Тот пил чай и приветливо указал мне на место рядом с ним.
— Вы пришли за Заданием на Вечерний Труд? — спросил он.
— Да, то есть… у меня ещё вопросы.
— Но сначала они будут у меня, — вежливо, но твёрдо остановил меня проводник. — Садитесь удобней и смотрите в сторону двери, кстати, дверь надо запереть, дотянетесь?, а я отвернусь к окну.
— Почему? — поразился я.
— Так полагается. Представьте, что ко мне придёт девушка-красавица!
— Но я не девушка-красавица!
— Ну, представьте, что я мужелюбец!
— Но Вы, наверное, не мужелюбец! То есть… — Я покраснел. — Конечно, если так, это не моё дело…
— Приступим, — сухо закончил спор проводник. — Какие административные правонарушения Вы совершили за эти сутки?
— Не припомню. Я пытался нажать Кнопку…
— Это было в «Переславии», и это нас не касается. У нас кнопок нет. Вы сомневались в том, что сможете встретиться с Главным проводником?
— Честно говоря, я еду к Марии Ивановне…
— Мы называем её просто Машей, у нас нет этого переславского раболепства. Хорошо, — милостиво согласился Иосиф Карлович. — Вы сомневались в том, что сможете встретиться с Машей?
— Я каждую секунду в этом сомневаюсь!
— Вот видите!
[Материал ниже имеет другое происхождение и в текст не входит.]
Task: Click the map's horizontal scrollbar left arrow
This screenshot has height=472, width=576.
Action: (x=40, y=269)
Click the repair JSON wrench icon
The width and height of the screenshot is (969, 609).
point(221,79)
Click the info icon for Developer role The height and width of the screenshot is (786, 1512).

А это уже нарушение, очень серьёзное!
— Почему?
— Потому что Маша обходит весь поезд и рано или поздно обязательно встретится с Вами!
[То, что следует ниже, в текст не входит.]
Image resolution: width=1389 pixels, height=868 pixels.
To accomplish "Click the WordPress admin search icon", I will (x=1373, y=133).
— Иосиф Карлович, разрешите спросить: Маша — она проводник…
— Да, конечно! Проводник для всех отставших!
— …или поездной врач…
— Да, конечно! Врач для всех несчастных!
— …Или начальник почтового отделения?
— Да, и это тоже! Просветитель для всех невежественных!
— Я ничего не понимаю! Как один человек может исполнять три должности?
— Вы слишком много рассуждаете, Владимир. Что-то нужно просто принимать сердцем. Человек один, а должности три. Воистину, велика тайна… Велика тайна нашего поезда. Но, в конце концов, Вам простительно, Вы едете недавно. Три поцелуя.
— Не понял, извините?
— Это лёгкое нарушение, оно извиняется тремя поцелуями, чего же здесь непонятного?
— Поцелуями чего?
— Фотографии.
— Ма… Машиной фотографии?
— Нет, наверное, моей! Вы действительно не понимаете или притворяетесь?
— У меня нет фотографии, я только во сне её видел…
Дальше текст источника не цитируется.